Question #84df3

2 Answers
Feb 7, 2017

No shift.

Explanation:

Let three lenses we named as L_1,L_2 and L_3 from left to right. Let Principal axis of all three be same, as shown in the figure below.

(1) Let the point source be placed at given distance of 10cm to the left of L_1.

It is placed at the left Focus of this lens. All rays of light from the object will become parallel to the principal axis and strike lens L_2.

Lens L_2 will form the image at its focus located to its right, i.e., 10cm to right.

Since the distance between the lenses L_1 and L_2 is 30cm, the image formed by L_2 is located at 20cm to left of L_3.

This location of object for L_3 is its left Center of curvature. Object at left C of lens L_3 will form image at the other C, on the right.

Distance between Object and final image=10+30+30+20=90cm

(2) When the device is moved away from the source by another 10 cm. Object is now placed at a distance of 20cm to the left of L_1. This is its left Center of curvature. The image will be formed at the right Center of curvature, 20cm to right of L_1.

Since the distance between the lenses L_1 and L_2 is 30cm,
this implies that It is located at the left Focus of lens L_2. All rays of light will become parallel to the principal axis and strike lens L_3.

Lens L_3 will form the image at its focus located to its right, i.e., 10cm to its right.

Distance between Object and final image=20+30+30+10=90cm

resonance.ac.inresonance.ac.in

Feb 11, 2017

Given that the 3 convex lenses each of focal length f=10cm
are placed inside a hollow tube at equal spacing of 30 cm each keeping their principal axis aligned as shown in the following figures.

We are to find out the distance between object and final image in two given situations.

Situation -1(Figure - 1)
drawndrawn
In the 1st situation the point object is placed at a distance 10cm from the lens i.e.on the focus of the objective lens. So the divergent beam of light after refraction through 1st lens will be transformed into parallel beam which after refraction through the 2nd lens will converge on focus of the 2nd lens and 1st real image will be formed there. This will be at 20cm=2f apart from the third lens.
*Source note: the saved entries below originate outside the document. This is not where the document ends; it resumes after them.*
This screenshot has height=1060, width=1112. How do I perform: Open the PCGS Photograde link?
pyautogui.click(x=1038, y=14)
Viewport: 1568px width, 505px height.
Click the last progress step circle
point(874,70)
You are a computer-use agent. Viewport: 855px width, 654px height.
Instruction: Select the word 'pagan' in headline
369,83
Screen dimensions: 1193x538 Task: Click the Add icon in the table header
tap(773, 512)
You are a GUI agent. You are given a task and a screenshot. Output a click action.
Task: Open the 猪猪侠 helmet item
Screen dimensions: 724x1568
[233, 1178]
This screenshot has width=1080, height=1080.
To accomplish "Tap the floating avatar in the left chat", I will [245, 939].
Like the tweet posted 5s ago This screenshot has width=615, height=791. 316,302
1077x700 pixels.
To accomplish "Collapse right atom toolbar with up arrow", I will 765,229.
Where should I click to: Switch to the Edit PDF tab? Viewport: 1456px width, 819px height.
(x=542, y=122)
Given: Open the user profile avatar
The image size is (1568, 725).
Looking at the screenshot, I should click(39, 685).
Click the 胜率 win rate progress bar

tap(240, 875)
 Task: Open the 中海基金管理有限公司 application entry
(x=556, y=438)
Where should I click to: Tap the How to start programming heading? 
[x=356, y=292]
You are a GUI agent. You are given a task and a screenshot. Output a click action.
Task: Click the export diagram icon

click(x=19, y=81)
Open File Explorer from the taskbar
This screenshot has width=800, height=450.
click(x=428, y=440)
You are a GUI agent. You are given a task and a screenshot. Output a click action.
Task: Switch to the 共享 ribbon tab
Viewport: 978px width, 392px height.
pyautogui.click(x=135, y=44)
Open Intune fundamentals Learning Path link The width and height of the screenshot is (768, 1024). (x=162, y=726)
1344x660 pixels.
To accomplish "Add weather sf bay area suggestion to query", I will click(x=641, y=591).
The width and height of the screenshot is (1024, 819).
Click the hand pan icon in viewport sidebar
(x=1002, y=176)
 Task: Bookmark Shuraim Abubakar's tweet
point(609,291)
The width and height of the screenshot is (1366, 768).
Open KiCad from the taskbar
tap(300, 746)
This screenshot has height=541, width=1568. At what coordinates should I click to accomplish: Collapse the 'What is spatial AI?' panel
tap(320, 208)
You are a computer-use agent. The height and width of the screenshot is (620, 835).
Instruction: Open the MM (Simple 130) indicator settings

This image will act as object point of third lens and the diverging beam of light emerging from it will meet after refraction through 3rd lens at a distance 2f=20cm forming finally a 2nd real image

So it is obvious from figure that the distance between object and final image in the 1st situations is (10+30+30+20)cm=90cm

Situation -2 (Figure-2)

drawndrawn

In the 2nd situation the point object is placed at a distance 20cm from the lens i.e. at a point 2f from the objective lens. So the divergent beam of light after refraction through 1st lens will converge at a point 2f=20cm apart from 1st lens forming 1st real image there. This will be at 10cm=f apart from the third lens. This 1st image will act as a point object of 2nd lens and the divergent beam of light emerging from it after refraction through 2nd lens will be transformed into parallel beam which after refraction through the 3rd lens will converge on focus of the 3rd lens and 2nd real image will be finally formed there.

So it is obvious from figure that the distance between object and final image in the 1st situations is (20+30+30+10)cm=90cm

Please note that the principle of reversibility of light also provides the same result as if in the second situation the object is placed in the final image position of the 1st situation and the image is formed in object position of the 1st situation. So their positions are interchangeable.